Mr Perram, who has been the BRAG director since 2004, said he was overwhelmed when he found out he would be awarded the honour.
“Around April I was told I was nominated and was quite taken aback,” he said.
“Then in May I got a letter saying it was all happening. I’m very flattered and am sure many people have done more for visual arts than me.
“It’s weird you just work on doing what you like doing and then get a reward.”
Mr Perram has worked in arts administration and other art roles since the early 1970s.
“I was doing law and I hated it, then I got a job at the Australian Council of the Arts,” he said.
Mr Perram worked there until the mid 1980s, when he was invited to become director of the Australian Centre for Contemporary Arts in Melbourne.

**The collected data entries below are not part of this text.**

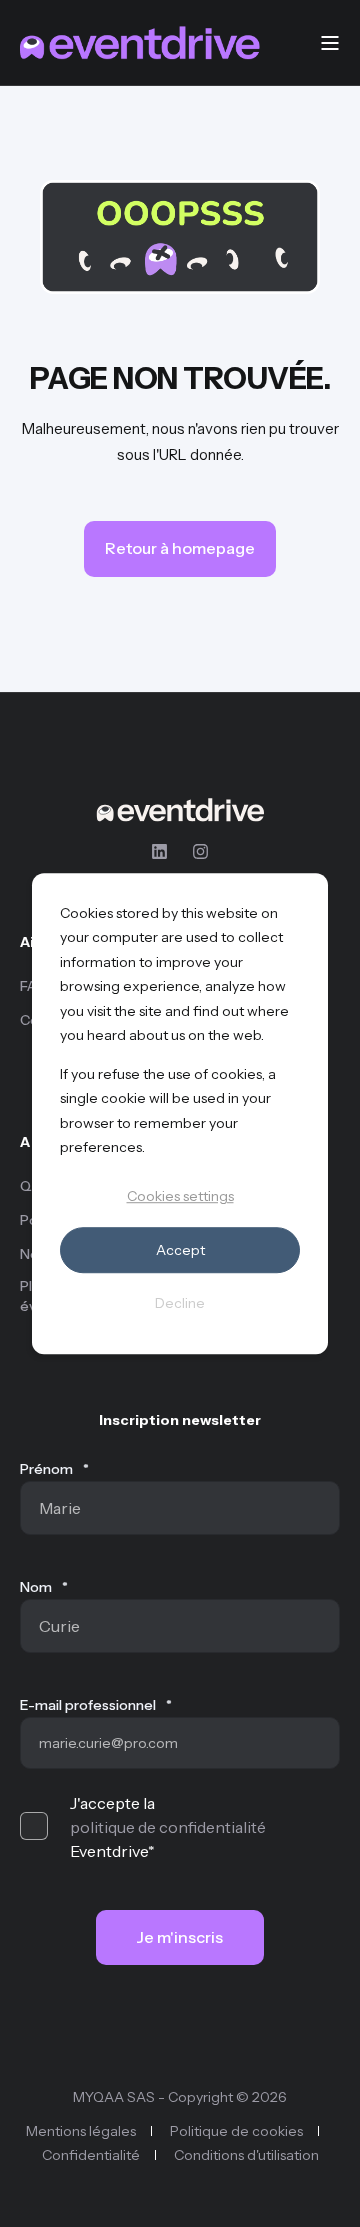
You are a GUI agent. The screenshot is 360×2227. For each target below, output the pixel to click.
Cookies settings (180, 1197)
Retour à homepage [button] (180, 548)
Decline (180, 1303)
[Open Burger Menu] (330, 43)
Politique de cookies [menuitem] (236, 2131)
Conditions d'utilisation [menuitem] (246, 2155)
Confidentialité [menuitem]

“I had never run an art gallery before, it was a massive learning curve, but very important for me as I learnt a lot about myself and people,” he said.

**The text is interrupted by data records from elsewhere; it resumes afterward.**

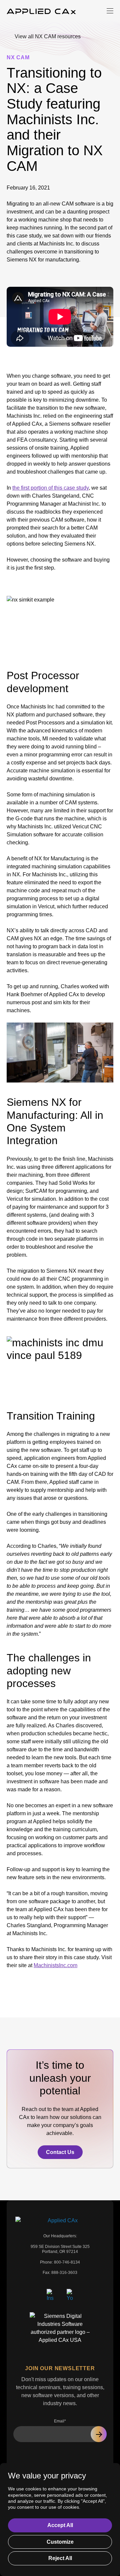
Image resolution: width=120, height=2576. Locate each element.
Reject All (60, 2558)
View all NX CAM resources (48, 36)
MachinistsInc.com (55, 1965)
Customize (60, 2542)
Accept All (60, 2525)
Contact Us (60, 2152)
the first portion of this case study (50, 488)
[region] (60, 2519)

In the years that followed, Mr Perram was a board member of the Arts Law Centre of Australia; the board director, chair and then executive officers of Sydney Mardi Gras, and he also worked as a corporate events co-ordinator and in cultural and community affairs for both South Sydney and Sydney City councils.
Mr Perram held executive and board positions at Arts Queensland, the Australian Sculpture Triennials, Artspace, Arts NSW’s Funding Program for Young People, the Museum and Galleries Foundation of NSW and Res Arts.
Mr Perram said he had moved to Bathurst with the intention of only staying for a few years.
“My partner saw the ad in the paper and said we could leave Sydney and find out what living in the country was like for a bit, it’s 10 years later now and I have been having a fantastic time,” he said.
As BRAG director Mr Perram has helped develop enhanced education and public programs, such as ‘Art in a Suitcase’, which takes tactile and stimulating art works into local schools, and ‘Look-Art-Talk’, an art course for Alzheimer sufferers and their carers that promotes social inclusion and intellectual stimulation.
He has also expanded the gallery’s permanent collection, promoted the arts and done some significant fundraising. Outside the gallery he is a senior member of Bathurst Regional Council’s cultural team and was a member of the Bathurst Arts and Health Committee for several years.
Mr Perram said he still passionate about art after all these years and still loved facilitating art and making it available to the public.
“Without art the world would be a bleak place. It’s such a wonderful thing,” he said. “If you look back in time very few gladiators were remembered, but the artists creating the sculptures, the paintings, the plays, the music – they were.”